**Material to process**
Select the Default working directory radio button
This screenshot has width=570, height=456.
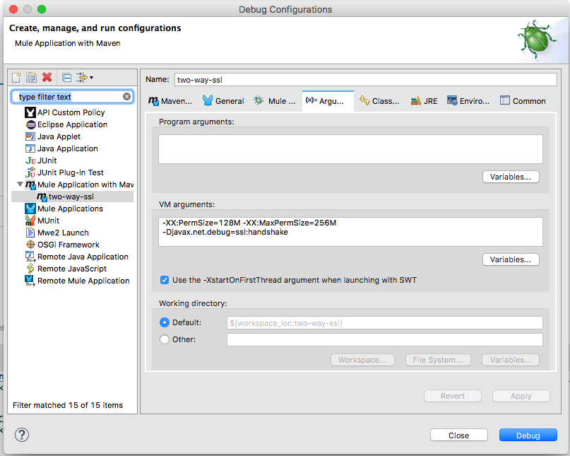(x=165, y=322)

* * *

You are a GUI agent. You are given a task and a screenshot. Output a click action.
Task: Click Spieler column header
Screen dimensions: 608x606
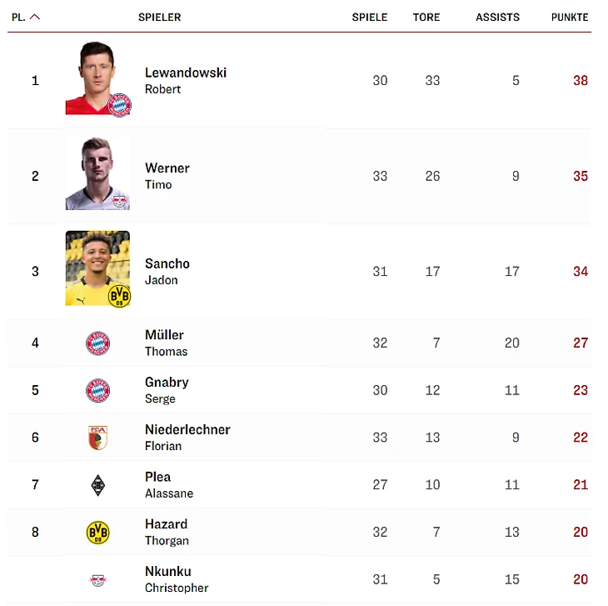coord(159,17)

...

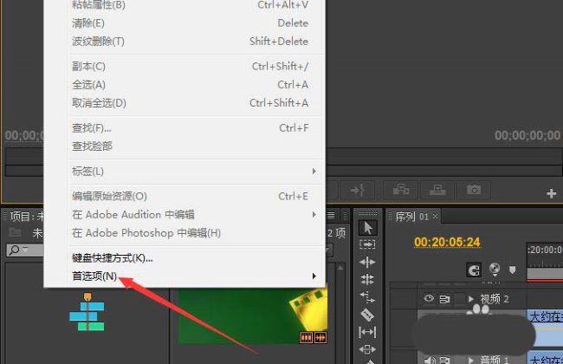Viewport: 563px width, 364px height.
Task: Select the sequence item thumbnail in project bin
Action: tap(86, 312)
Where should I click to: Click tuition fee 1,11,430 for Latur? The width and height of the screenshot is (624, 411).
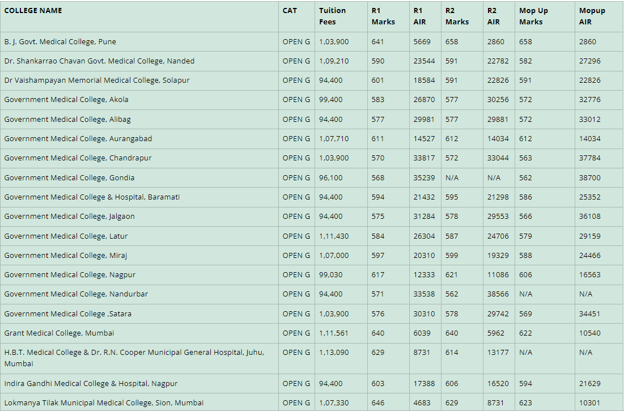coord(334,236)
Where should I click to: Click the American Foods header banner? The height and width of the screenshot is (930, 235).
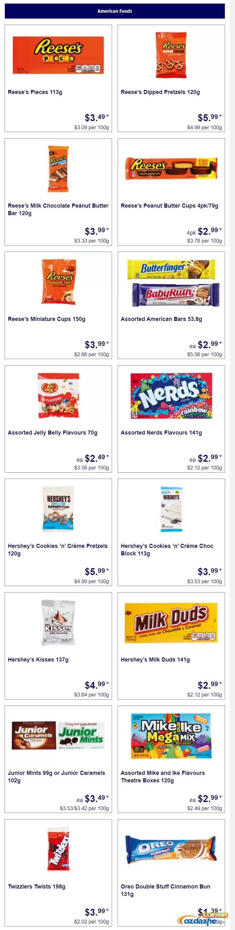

**Work order**
Report every line above that has the string "header" in it.

**Answer**
Task: Click Spieler column header
Where should I click to: Click the American Foods header banner? The height and width of the screenshot is (930, 235).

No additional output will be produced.